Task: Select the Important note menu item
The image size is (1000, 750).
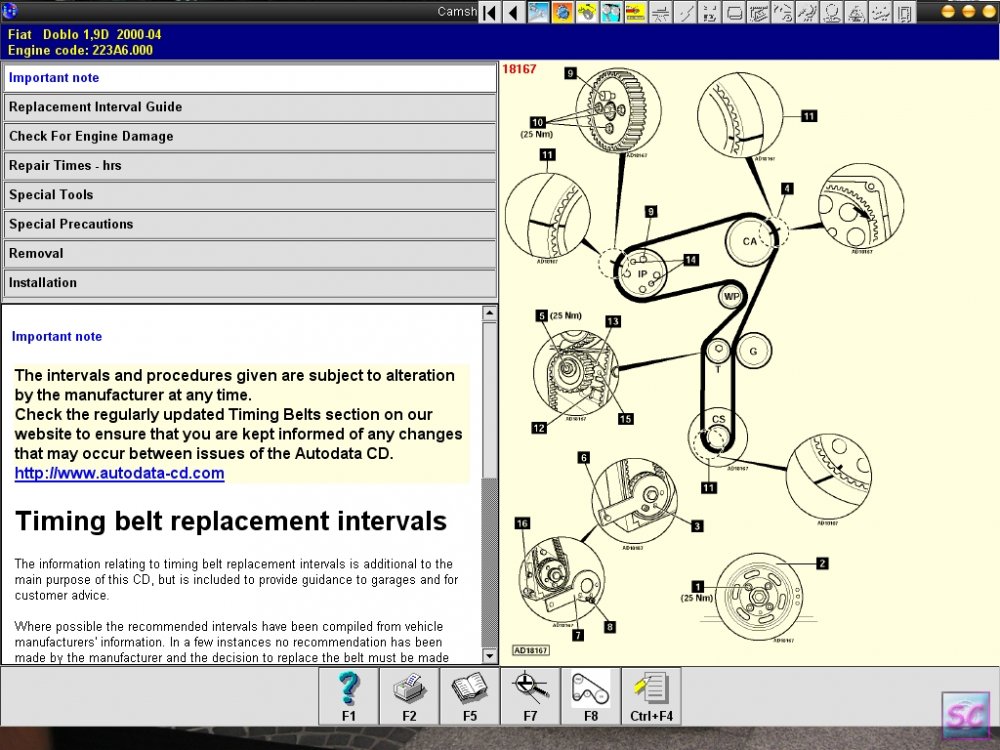Action: point(249,78)
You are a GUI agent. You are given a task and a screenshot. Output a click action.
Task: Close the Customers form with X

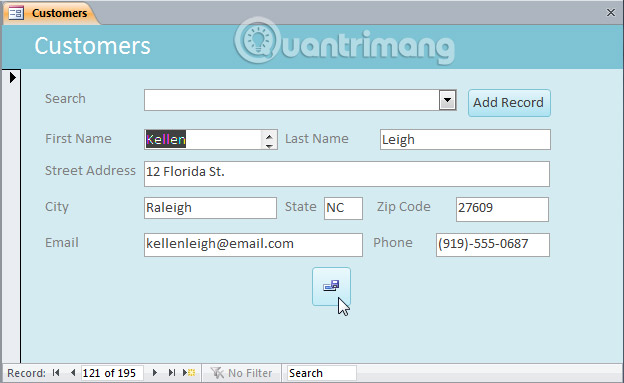pos(611,13)
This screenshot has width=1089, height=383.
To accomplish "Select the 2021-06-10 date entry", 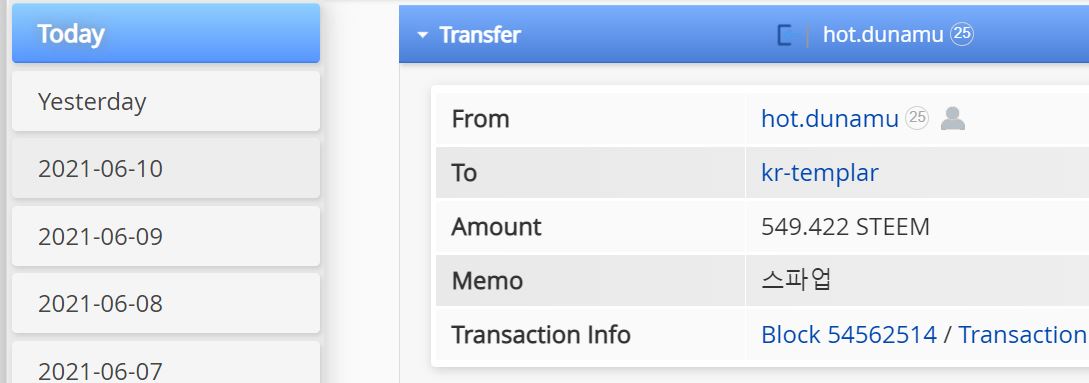I will (x=166, y=169).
-- -- --
WORK ITEM
Pull every line containing "screenshot" out of the data above.

WRITTEN RESPONSE
You are a GUI agent. You are given a task and a screenshot. Output a click action.
This screenshot has width=1089, height=383.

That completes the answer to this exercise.